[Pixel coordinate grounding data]
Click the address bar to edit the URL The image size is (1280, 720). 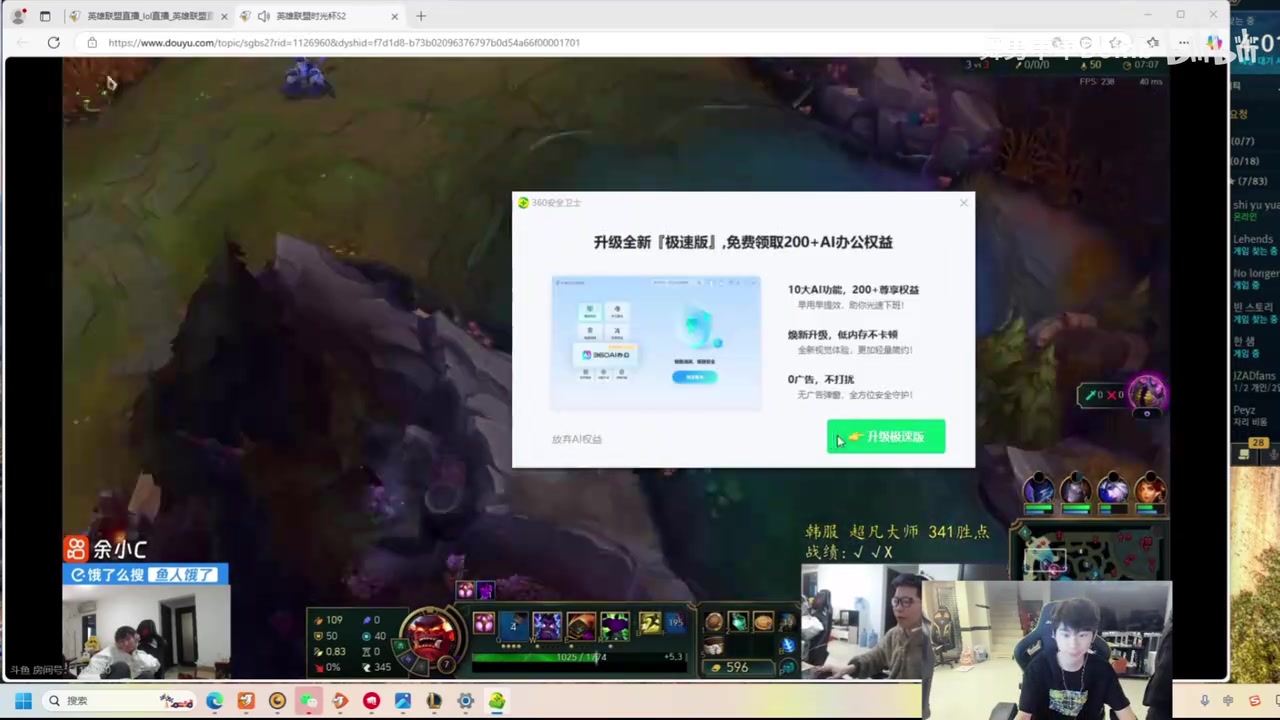click(x=400, y=42)
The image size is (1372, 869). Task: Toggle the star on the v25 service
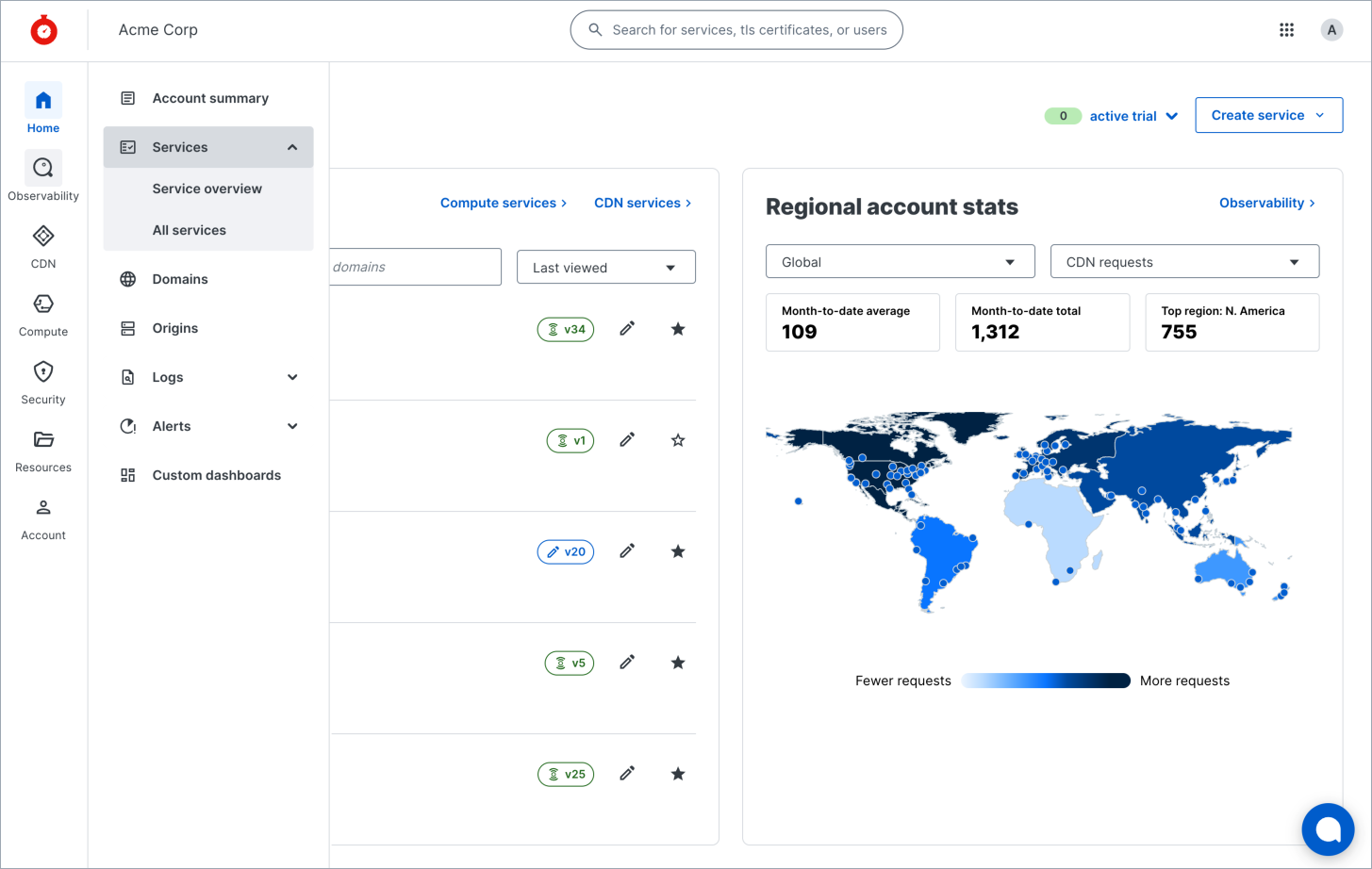click(x=677, y=773)
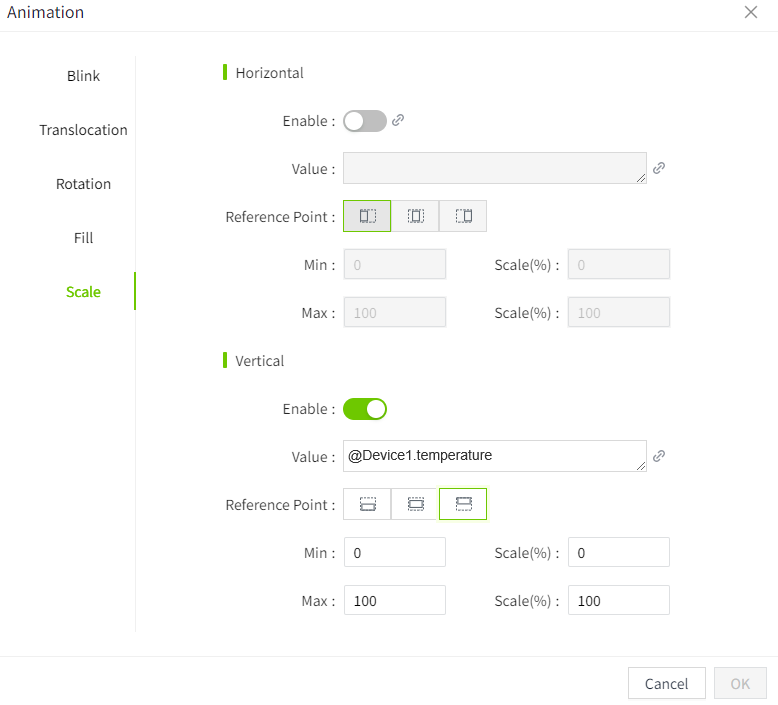Click the Vertical Value field with @Device1.temperature
This screenshot has width=778, height=705.
click(494, 456)
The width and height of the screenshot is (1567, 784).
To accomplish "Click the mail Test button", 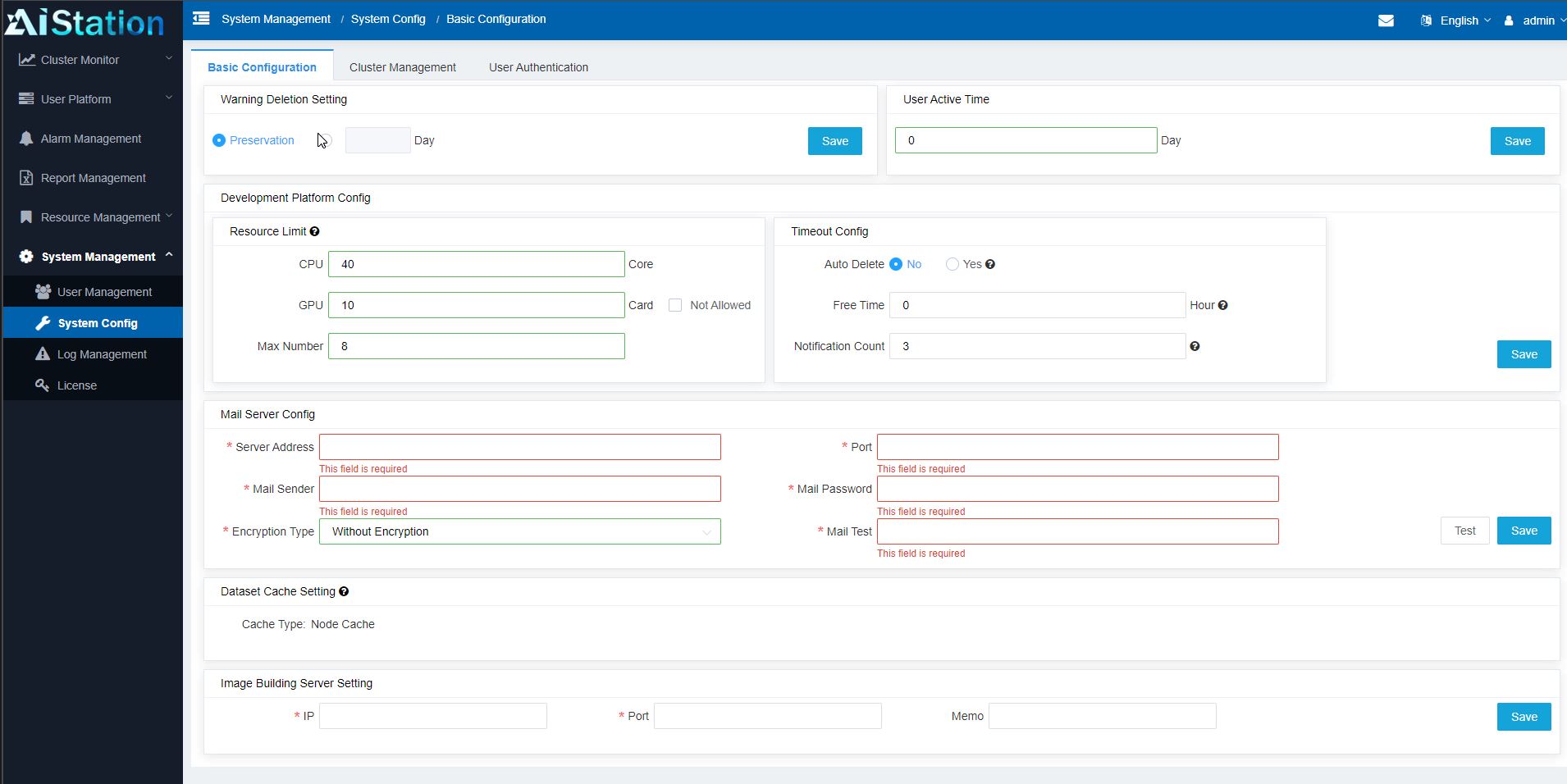I will (1464, 531).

### Task requirements
Given the records above, return the lines starting at the one that holds "The image size is (1372, 869)." and ending at the one that holds "The width and", exactly, and nothing besides; leave every picture out.

### Answer section
The image size is (1372, 869). Task: Toggle the star on the v25 service
click(x=677, y=773)
Click the Vertical Value field with @Device1.temperature
This screenshot has width=778, height=705.
click(494, 456)
The width and height of the screenshot is (1567, 784).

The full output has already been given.